Exercise goal:
In the text about Open Heart, who translated the book from the Spanish?

[Extracted text Boundary: Start]

[Other Press; 2023]

Tr. from the Spanish by Adrian Nathan West

After her father died, Elvira Lindo found an autobiography he had drafted in his private diary. Manuel’s autobiography is sparse, matter-of-fact, driven by numbers: He notes the number of times he moved, his shoe size (10) and the dates his second wife is away from him (August 20 to September 20). It’s two paragraphs long and ends with the declaration, “And that is my life in a nutshell. Thanks, everyone!”

Manuel’s approach reminds Lindo, a Spanish writer, journalist, and actor, of what Anton Chekhov wrote about his own father’s diary, which detailed “his everyday tasks, the changes in the weather, the weight of the pigs . . .” and left the Russian writer “moved by his father’s inability to tell himself about himself.” Like Chekhov, Lindo is unsatisfied by her father’s version of his life story, and her newest book, Open Heart, recently translated into English from the Spanish by Adrian Nathan West, is in many ways an attempt to retell it. Like Chekhov, Lindo is frank about her father’s “brutal authoritarianism,” but tries to extend to him, in life and in her book, the “enormous humanity” she admires in Chekhov’s treatment of his father.

[Extracted text Boundary: End]
[Raw data Boundary: Start]

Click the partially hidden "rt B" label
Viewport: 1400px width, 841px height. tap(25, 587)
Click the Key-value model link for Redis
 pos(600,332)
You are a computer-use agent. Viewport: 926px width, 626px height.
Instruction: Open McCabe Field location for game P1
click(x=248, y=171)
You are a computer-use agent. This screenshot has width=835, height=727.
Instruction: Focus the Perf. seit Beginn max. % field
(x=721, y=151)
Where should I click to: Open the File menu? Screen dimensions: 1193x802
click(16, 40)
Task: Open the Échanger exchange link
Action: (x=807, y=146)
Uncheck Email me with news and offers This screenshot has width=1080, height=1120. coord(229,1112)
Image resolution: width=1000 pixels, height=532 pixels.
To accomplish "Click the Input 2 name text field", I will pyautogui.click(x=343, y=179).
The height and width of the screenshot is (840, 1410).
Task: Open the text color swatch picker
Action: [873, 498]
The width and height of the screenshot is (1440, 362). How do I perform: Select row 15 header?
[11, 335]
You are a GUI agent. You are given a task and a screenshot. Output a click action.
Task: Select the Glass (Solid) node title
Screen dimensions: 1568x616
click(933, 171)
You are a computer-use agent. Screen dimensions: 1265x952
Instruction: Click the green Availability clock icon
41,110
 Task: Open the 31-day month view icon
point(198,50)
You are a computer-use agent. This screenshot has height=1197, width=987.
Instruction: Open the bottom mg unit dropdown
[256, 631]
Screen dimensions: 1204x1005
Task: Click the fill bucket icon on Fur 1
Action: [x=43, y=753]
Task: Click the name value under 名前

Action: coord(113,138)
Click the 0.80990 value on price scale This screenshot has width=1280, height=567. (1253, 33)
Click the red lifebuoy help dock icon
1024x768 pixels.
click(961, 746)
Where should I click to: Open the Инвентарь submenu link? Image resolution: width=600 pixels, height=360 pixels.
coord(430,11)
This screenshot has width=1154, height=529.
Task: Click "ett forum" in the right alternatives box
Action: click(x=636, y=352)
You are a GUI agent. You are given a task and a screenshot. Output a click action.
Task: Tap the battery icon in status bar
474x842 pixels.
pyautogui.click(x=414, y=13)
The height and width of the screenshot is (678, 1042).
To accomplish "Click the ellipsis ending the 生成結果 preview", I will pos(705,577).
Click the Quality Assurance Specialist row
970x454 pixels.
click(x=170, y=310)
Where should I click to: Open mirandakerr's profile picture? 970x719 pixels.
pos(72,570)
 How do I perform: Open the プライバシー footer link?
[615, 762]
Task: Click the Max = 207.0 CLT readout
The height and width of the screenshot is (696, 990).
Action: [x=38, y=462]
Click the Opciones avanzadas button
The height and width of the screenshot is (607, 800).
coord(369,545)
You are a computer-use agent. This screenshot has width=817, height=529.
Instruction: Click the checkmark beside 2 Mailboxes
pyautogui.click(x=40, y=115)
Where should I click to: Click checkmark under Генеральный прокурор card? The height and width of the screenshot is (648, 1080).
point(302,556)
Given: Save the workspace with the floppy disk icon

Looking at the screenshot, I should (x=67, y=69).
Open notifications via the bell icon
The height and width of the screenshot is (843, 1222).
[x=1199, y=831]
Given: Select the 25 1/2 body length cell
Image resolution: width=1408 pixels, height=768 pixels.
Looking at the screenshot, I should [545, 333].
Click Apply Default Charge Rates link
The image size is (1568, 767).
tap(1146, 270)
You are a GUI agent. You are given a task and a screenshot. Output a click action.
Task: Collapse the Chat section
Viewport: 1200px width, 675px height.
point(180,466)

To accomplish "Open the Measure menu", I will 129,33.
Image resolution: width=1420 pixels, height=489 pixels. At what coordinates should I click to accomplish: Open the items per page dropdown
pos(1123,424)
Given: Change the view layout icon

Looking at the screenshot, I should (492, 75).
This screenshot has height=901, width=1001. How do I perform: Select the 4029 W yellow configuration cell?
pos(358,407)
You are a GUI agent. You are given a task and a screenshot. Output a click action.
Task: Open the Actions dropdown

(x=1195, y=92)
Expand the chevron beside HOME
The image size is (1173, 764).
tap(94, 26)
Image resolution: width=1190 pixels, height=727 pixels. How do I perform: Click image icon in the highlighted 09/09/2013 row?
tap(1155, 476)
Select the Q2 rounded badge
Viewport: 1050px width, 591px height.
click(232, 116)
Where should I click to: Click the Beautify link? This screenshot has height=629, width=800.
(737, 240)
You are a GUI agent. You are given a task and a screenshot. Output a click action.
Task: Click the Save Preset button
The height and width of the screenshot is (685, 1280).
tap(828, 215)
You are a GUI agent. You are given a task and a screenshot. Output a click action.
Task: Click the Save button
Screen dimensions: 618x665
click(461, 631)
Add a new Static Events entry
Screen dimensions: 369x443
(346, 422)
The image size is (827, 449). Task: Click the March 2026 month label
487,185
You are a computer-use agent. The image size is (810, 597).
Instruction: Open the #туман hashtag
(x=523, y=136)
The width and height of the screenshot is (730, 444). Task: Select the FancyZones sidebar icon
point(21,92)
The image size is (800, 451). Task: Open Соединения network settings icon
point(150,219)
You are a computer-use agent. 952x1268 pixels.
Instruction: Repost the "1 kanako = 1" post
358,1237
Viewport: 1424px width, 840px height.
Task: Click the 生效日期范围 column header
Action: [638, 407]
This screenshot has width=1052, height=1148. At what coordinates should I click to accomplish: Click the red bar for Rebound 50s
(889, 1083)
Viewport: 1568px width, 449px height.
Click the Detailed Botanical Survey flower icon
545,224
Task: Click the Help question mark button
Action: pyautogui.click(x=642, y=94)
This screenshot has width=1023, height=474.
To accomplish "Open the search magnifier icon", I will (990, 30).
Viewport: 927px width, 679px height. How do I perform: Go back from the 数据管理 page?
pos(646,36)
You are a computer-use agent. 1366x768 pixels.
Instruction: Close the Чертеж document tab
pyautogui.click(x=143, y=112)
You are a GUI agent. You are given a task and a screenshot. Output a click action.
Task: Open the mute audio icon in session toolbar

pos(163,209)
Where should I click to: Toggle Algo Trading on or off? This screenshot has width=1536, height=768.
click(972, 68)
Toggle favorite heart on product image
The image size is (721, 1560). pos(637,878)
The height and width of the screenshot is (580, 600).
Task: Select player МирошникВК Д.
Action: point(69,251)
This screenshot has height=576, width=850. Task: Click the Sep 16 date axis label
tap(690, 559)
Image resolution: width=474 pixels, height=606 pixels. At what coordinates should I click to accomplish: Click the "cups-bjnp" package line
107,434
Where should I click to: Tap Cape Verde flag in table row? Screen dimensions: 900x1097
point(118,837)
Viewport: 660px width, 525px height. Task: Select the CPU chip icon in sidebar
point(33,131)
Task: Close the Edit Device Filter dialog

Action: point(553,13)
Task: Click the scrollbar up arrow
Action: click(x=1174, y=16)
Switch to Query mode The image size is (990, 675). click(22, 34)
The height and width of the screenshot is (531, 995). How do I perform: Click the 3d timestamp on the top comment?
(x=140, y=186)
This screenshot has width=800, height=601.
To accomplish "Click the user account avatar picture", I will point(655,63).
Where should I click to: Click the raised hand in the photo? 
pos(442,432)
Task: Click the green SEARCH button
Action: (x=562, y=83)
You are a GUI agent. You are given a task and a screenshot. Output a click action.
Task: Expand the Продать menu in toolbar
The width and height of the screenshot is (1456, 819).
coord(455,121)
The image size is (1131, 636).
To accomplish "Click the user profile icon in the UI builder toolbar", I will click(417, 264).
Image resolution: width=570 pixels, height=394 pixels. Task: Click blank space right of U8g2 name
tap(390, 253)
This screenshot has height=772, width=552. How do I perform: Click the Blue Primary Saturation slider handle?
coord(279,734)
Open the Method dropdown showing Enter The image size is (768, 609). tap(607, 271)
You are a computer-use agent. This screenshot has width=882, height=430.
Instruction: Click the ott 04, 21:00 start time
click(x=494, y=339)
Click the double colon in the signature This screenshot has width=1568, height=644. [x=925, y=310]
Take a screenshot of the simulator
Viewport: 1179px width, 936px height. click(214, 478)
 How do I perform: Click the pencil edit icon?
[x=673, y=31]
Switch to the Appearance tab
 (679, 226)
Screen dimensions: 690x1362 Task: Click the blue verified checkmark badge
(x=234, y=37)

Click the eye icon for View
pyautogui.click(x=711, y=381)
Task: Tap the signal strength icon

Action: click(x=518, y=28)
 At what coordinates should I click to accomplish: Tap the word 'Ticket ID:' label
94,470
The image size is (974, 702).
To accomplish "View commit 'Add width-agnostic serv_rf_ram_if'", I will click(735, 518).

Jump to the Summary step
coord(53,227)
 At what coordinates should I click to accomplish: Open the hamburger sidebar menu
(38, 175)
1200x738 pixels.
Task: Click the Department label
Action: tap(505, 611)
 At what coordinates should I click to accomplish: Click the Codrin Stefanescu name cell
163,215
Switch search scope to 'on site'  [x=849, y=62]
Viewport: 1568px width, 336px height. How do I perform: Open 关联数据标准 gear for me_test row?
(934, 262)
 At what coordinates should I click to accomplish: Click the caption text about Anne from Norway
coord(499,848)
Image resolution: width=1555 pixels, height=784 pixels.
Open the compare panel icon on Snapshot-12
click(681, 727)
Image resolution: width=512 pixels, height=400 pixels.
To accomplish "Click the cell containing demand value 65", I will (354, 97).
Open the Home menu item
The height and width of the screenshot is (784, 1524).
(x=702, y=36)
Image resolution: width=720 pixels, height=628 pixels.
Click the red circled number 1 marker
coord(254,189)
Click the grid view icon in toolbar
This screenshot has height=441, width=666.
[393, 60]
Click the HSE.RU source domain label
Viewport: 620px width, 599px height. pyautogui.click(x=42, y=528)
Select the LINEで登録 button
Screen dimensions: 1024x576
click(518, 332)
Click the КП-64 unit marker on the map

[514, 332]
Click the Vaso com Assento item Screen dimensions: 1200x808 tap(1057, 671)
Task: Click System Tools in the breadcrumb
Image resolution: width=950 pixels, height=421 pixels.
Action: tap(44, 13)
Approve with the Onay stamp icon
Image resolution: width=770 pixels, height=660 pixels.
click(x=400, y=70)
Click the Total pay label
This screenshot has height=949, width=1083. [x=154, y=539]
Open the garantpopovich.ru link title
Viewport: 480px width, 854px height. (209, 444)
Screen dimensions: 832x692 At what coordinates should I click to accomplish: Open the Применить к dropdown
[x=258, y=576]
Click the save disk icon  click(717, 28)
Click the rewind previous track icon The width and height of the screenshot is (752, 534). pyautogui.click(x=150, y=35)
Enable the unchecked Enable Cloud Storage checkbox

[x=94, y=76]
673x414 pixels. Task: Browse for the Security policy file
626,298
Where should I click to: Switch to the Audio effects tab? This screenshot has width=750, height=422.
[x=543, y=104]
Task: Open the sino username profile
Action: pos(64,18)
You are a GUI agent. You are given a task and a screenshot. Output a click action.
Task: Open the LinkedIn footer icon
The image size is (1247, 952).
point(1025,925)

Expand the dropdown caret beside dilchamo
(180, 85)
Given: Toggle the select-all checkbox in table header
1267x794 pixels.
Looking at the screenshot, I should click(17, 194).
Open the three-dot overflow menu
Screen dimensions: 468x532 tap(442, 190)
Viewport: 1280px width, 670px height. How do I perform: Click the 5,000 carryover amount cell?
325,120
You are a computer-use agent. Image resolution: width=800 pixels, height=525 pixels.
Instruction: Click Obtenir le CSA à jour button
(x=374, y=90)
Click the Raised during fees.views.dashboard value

[Raw data Boundary: End]

Your solution:
Adrian Nathan West